# Nikon D40X vs Nikon D90 ISO and Sensor



## akazoly (Sep 21, 2010)

The Nikon D40X starts at ISO100.
The Nikon D90 starts at ISO200.

Which starting point is better, ISO100 or ISO200?

I'm willing to sell my Nikon D40X and buy a D90. I need the built-in focus motor for the 50mm f/1.8 lens.
I heard the D90 uses a CMOS sensor. Is it as good as a CDD sensor (D40X) in terms of quality?

Thanks!


----------



## tirediron (Sep 21, 2010)

In theory, the lower the ISO, the better in terms of grain ("noise") and general image quality, BUT the CMOS sensor the D90 is superior to that of the D40x in terms of high-ISO rendering as well as dynamic range.  All of that aside, the D40x is a good camera, and under most circumstances, you're not going to be able to tell the difference between the two in terms of IQ.  I'm not sure that I would say it's worth the cost just to have auto-focus on that one lens.


----------



## Derrel (Sep 21, 2010)

"Newer is better".

"BETTER IS BETTER".

A camera is not just its sensor, but also the entire AA filter array, the electronics, and the in-camera image processing software and methods. The D90 has a slightly better-performing sensor performance than even the D300...the D90 has one of the best-performing APS-C sensors in current cameras that are actually on the market.


----------



## Garbz (Sep 22, 2010)

The lowest starting point is the best. For the D90 that is ISO200, for the D40x that is ISO100. Neither have any significant meaning when compared to the other because they are effectively the lowest native sensitivity of the system. That's the key word "system". Not sensor, not ISO, but system. 
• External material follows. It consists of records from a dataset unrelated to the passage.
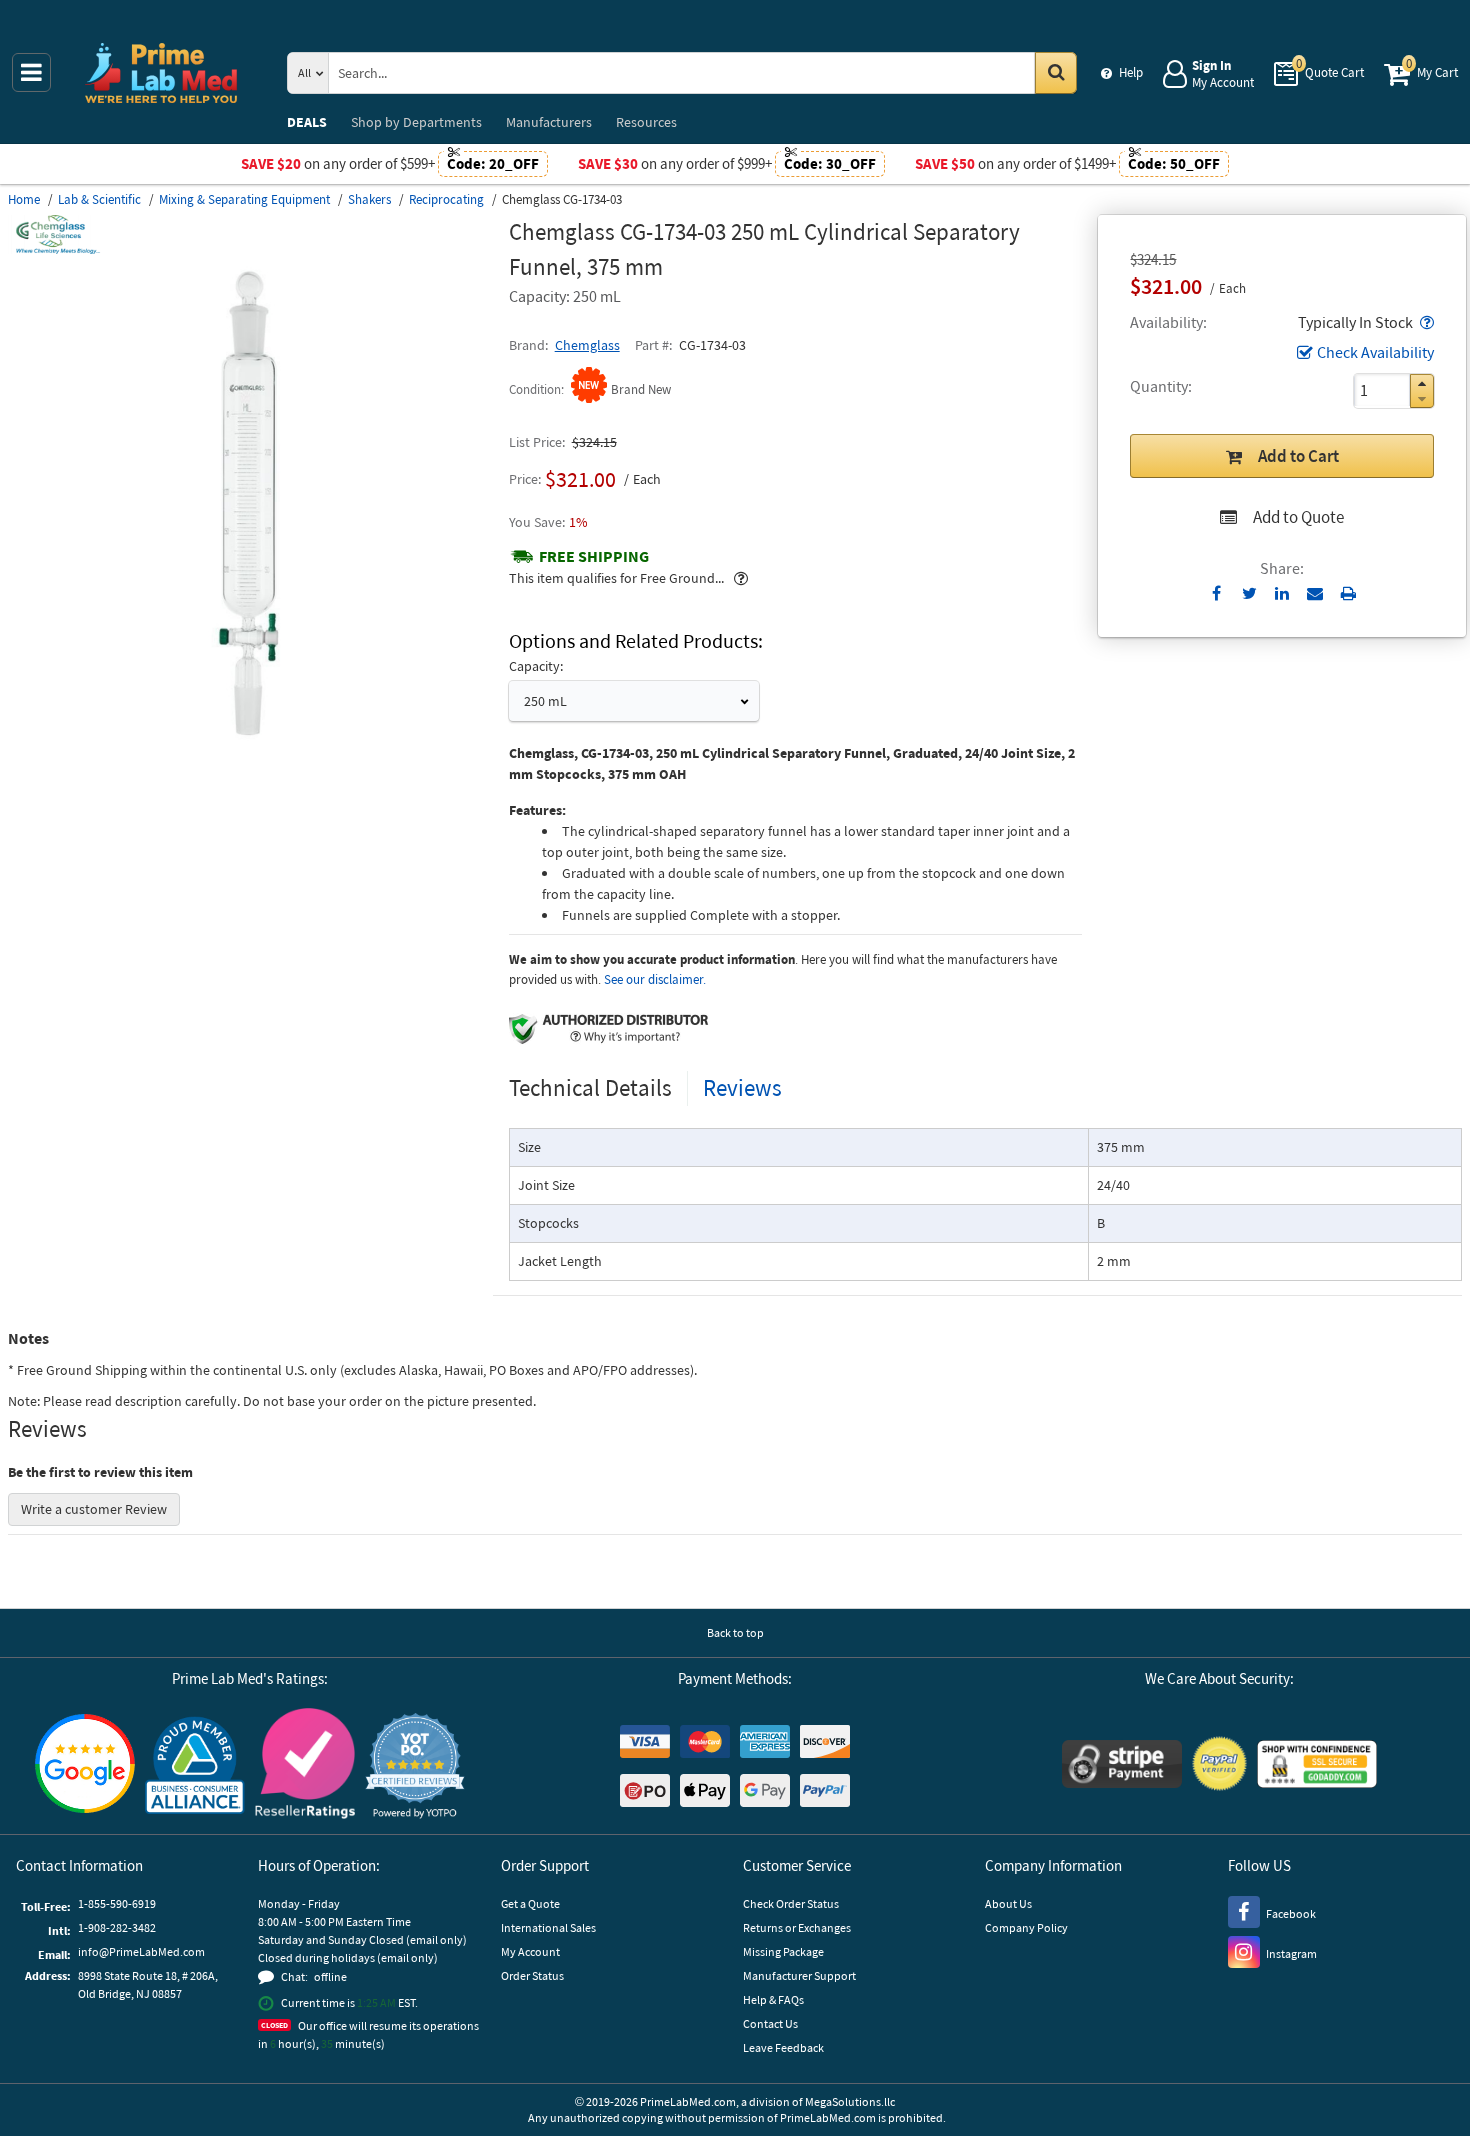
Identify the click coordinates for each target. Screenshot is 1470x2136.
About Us (1008, 1903)
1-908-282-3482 (117, 1927)
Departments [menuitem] (416, 122)
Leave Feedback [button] (783, 2047)
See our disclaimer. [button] (655, 979)
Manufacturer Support (799, 1975)
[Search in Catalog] (1056, 73)
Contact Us (770, 2023)
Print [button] (1348, 593)
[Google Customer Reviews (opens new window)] (85, 1766)
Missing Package (783, 1951)
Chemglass (587, 345)
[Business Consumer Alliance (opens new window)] (195, 1766)
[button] (1425, 322)
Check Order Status (791, 1903)
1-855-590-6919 (117, 1903)
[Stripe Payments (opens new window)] (1122, 1766)
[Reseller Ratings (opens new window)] (305, 1766)
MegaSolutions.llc (850, 2101)
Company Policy (1026, 1927)
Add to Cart (1298, 456)
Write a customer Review (94, 1509)
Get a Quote (530, 1903)
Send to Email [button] (1315, 594)
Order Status (532, 1975)
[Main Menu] (31, 72)
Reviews (742, 1087)
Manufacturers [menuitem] (549, 122)
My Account (530, 1951)
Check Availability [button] (1375, 352)
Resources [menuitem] (646, 122)
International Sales (548, 1927)
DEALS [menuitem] (307, 122)
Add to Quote (1298, 517)
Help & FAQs (773, 1999)
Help (1131, 72)
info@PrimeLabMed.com (141, 1951)
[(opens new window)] (250, 739)
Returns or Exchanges (797, 1927)
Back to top (735, 1632)
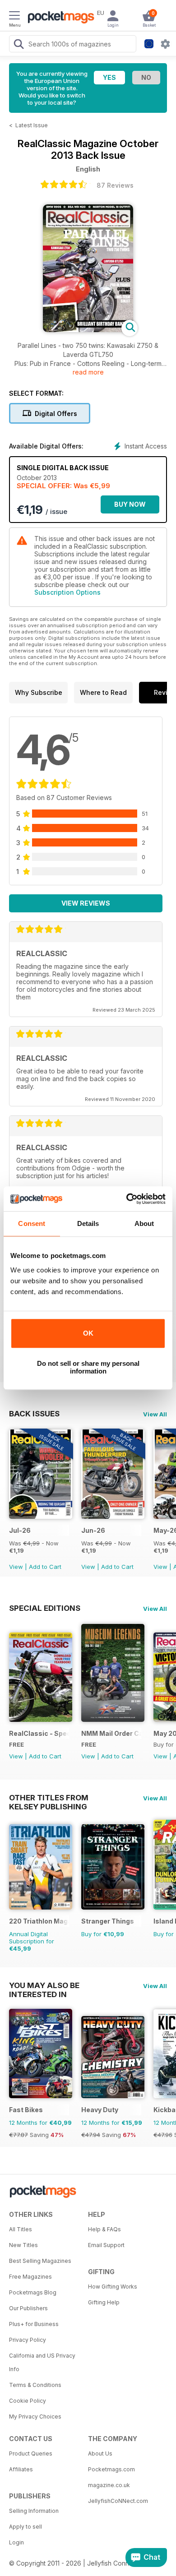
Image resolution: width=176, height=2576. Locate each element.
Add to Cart (45, 1566)
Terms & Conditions (35, 2385)
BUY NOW (130, 504)
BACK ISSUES (34, 1413)
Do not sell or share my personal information (88, 1367)
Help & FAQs (104, 2229)
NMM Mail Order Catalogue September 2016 (111, 1733)
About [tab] (144, 1223)
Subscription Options (67, 592)
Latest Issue (31, 125)
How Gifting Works (112, 2286)
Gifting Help (104, 2302)
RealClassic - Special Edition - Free (39, 1733)
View (16, 1566)
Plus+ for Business (34, 2324)
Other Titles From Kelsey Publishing (48, 1797)
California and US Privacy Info (42, 2362)
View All (155, 1414)
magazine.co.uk (109, 2485)
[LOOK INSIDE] (88, 329)
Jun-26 (93, 1530)
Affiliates (21, 2469)
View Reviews (85, 903)
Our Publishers (28, 2308)
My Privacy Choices (35, 2416)
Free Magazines (30, 2276)
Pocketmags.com (111, 2469)
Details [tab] (88, 1223)
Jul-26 (20, 1530)
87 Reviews (115, 185)
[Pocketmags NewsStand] (58, 18)
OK (88, 1333)
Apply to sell (25, 2526)
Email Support (106, 2245)
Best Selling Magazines (40, 2260)
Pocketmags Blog (32, 2292)
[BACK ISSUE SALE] (40, 1516)
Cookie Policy (27, 2400)
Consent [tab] (31, 1223)
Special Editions (44, 1608)
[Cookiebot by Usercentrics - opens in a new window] (127, 1199)
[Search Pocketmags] (18, 45)
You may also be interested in (44, 1985)
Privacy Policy (27, 2339)
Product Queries (30, 2453)
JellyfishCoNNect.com (118, 2500)
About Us (100, 2453)
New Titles (23, 2245)
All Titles (20, 2229)
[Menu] (14, 16)
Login (16, 2542)
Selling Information (34, 2510)
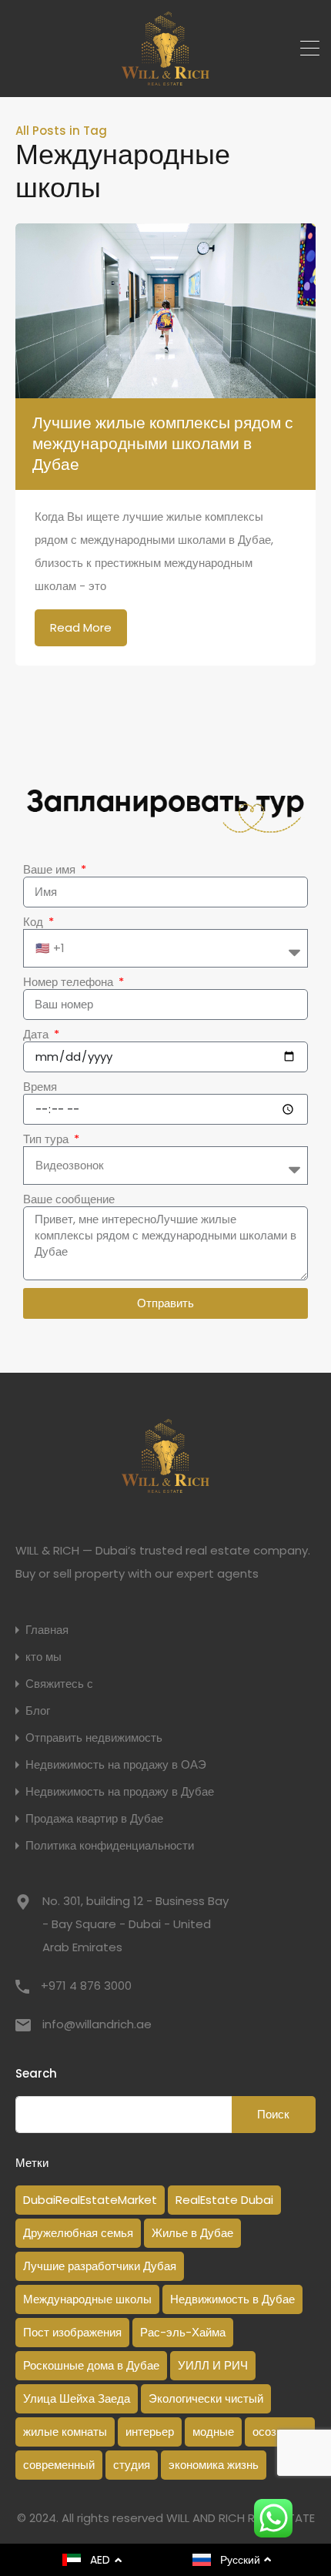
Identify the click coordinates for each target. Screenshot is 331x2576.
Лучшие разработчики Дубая (99, 2266)
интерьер (149, 2431)
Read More (81, 627)
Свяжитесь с (59, 1683)
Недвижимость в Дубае (232, 2299)
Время (40, 1087)
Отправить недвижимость (93, 1737)
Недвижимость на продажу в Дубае (119, 1791)
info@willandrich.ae (97, 2024)
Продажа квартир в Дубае (94, 1818)
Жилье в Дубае (192, 2233)
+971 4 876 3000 (86, 1985)
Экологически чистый (206, 2398)
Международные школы (87, 2299)
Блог (37, 1710)
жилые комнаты (65, 2431)
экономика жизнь (214, 2465)
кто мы (43, 1656)
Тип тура (47, 1139)
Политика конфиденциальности (109, 1845)
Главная (47, 1629)
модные (213, 2431)
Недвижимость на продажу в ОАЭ (115, 1764)
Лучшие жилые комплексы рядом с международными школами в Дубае (162, 443)
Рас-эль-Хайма (183, 2332)
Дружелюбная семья (78, 2233)
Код (34, 922)
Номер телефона (69, 982)
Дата (37, 1034)
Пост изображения (72, 2332)
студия (131, 2465)
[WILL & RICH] (166, 78)
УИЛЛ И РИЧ (213, 2365)
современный (59, 2465)
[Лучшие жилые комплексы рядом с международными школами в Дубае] (165, 310)
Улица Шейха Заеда (76, 2398)
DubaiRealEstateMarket (90, 2200)
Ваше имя (51, 870)
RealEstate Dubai (224, 2200)
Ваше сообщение (69, 1199)
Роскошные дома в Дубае (91, 2365)
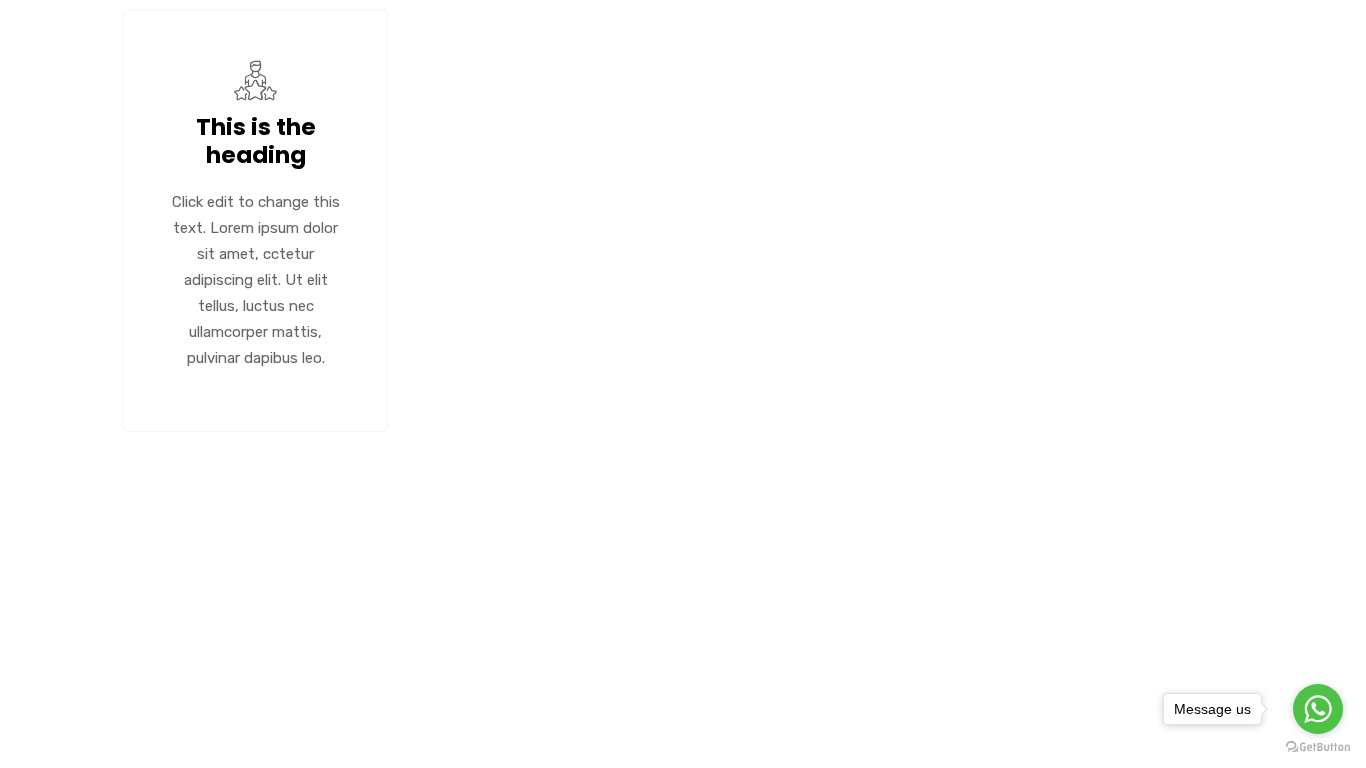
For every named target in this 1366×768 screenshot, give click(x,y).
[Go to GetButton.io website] (1318, 747)
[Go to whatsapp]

You can give me the finest best sensor in the world and I will design an amp for you that can produce nothing by noise from its output. The simple fact is the D40x is ancient, and the D90 incorporates several years of advancements in camera electronics design.


----------



## michaelleggero (Sep 22, 2010)

i have both cameras, and the d90 is a far superior camera.  plus now that there are new nikon cameras announced you can probably get a d90 used for a really good price.   i would not buy one new because simply for $200ish more you can get the d7000 which seems to be an awesome camera

Mike Leggero

http://www.michaelleggero.com


----------



## IgsEMT (Sep 22, 2010)

+3 - on all of the above


----------



## KmH (Sep 22, 2010)

michaelleggero said:


> i have both cameras, and the d90 is a far superior camera. plus now that there are new nikon cameras announced you can probably get a d90 used for a really good price. i would not buy one new because simply for $200ish more you can get the d7000 which seems to be an awesome camera
> 
> Mike Leggero
> 
> http://www.michaelleggero.com


Refurbished D90's are about $775, new D90's are about $900 (but not readily available at the moment) and the D7000 is $1200.

Plus, battery life is significantly longer with the D90, it has a better low-pass filter than the D40x can provide and Nikon makes a nice vertical grip for the D90.


----------



## David Dvir (Sep 22, 2010)

D90, hands down.  No questions... especially with the drop in price you're going to see!


----------



## Jcampbelll (Sep 23, 2010)

I got my refurbished D90 this week for $700 no tax, free shipping.


----------



## SrBiscuit (Sep 25, 2010)

yeah d90 prices are dropping like a bad habit...i really think im ready for an upgrade, and a d90 would be HUGE for me, but that d7000 looks mighty tasty for a bit more scratch. oi decisions.

oh and for the record

CMOS >>>>>> CCD.


----------



## Garbz (Sep 25, 2010)

SrBiscuit said:


> yeah d90 prices are dropping like a bad habit..



... Strange I find bad habits very hard to drop 

Oh and the CMOS>CCD thing is completely false, a theory created only by the fact that camera manufacturers now use CMOS sensors, and in many cases CCD actually has some slight advantages. The critical part of it comes down to cost and implementation. You can make an implementation of a CCD that is far better than CMOS if you had a sufficient budget. A lot of research equipment is still CCD for some of the factors such as far more linear response and less bloom during readout under lit conditions. I remember nearly falling over myself only 3 years ago getting a quote for a 1mpx CCD for use in a laser laboratory at the uni that was just slightly in excess of $15000, no shutter, no features. CCDs are also what make up a lot of the equipment in space telescopes. And the bloom issue is why nearly all Pro level HD cameras are 3CCD too.

The big problem is no one would buy a Nikon camera for $30000 regardless how good it is


----------



## SrBiscuit (Sep 26, 2010)

oh interesting...i was always under the impression that CMOS iq far exceeded that of CCD.
thanks for that! :thumbup:


----------